Ocean Rider Seahorse Farm and Tours | Kona Hawaii › Forums › Seahorse Life and Care › New with lots of questions :) › Re:New with lots of questions :)
Dear Kim:
A bare-bottomed, 10-gallon aquarium with plenty of hitching posts will suffice for a Quarantine Tank (QT). Ideally, the hospital tank should have one or more foam filters for biofiltration along with a small external filter, which can easily be removed from the tank during treatment but which can hold activated carbon or polyfilter pads when it’s time to pull the meds out. It’s important for the hospital ward to include enough hitching posts so that the seahorse wont feel vulnerable or exposed during treatment. Aquarium safe, inert plastic plants or homemade hitching posts fashioned from polypropylene rope or twine that has been unraveled and anchored at one end are excellent for a hospital tank. No aquarium reflector is necessary. Ambient room light will suffice. (Bright lights can breakdown and inactivate certain medications and seahorses are more comfortable and feel more secure under relatively dim lighting.)
So just a bare 10-gallon tank with hitching posts is all you need for your hospital ward, Kim. No heater. No reflector. No lights. No substrate. You can even do without the sponge filters or external filter if you wish, just adding a couple of airstones to provide surface agitation and oxygenation. That’s it.
In a pinch, a clean 5-gallon plastic bucket (new and unused, NOT an old scrub bucket!) can serve as a makeshift hospital tank. It should be aerated and equipped with hitching posts and perhaps a heater, but nothing else. This makes a useful substitute when the Quarantine Tank is occupied or in use and a seahorse needs treatment.
Stay on top of water quality in the hospital tank/bucket with water changes as often as needed during treatment, and redose with the medication according to directions after each water change.
It is not necessary to quarantine Ocean Rider seahorses. This is because Ocean Rider is a High-Health aquaculture facility, and its livestock are certified by independent examiners to be free of pathogens and parasites.

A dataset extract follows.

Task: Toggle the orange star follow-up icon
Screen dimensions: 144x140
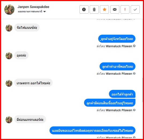Action: tap(104, 9)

However, it is absolutely vital to quarantine any seahorses or compatible fish that you obtain at your local fish store (LFS) as tankmates for your Ocean Rider seahorses. By the time they reach the hobbyist, fishes from your LFS have run the gauntlet from collector-to-wholesaler-to-retailer, which means they have been exposed to all manner of parasites and pathogens at every stop along the way (Giwojna, Jan. 2002). All of those facilities feature holding tanks that share common water supplies and house fish from all over the world, so during their stay at those holding systems, pet store fishes are exposed to a long list of dangerous microorganisms at the very time when their immunity is lowest. That makes it imperative to quarantine such specimens and make sure they are not carrying any diseases before you introduce them to your seahorse tank.
And, of course, having a quarantine tank/hospital ward is important whenever health problems arise in the aquarium. So while it’s not necessary to have a hospital tank set up and running before you order your Ocean Rider seahorses, it’s always a good idea to have one handy just in case.
It’s also advisable to put together a First Aid Kit for your seahorses that includes a few basic medications and useful tools to have on hand should problems arise. When you’re ready, I would be happy to discuss the items you should include in your fish room Medicine Chest.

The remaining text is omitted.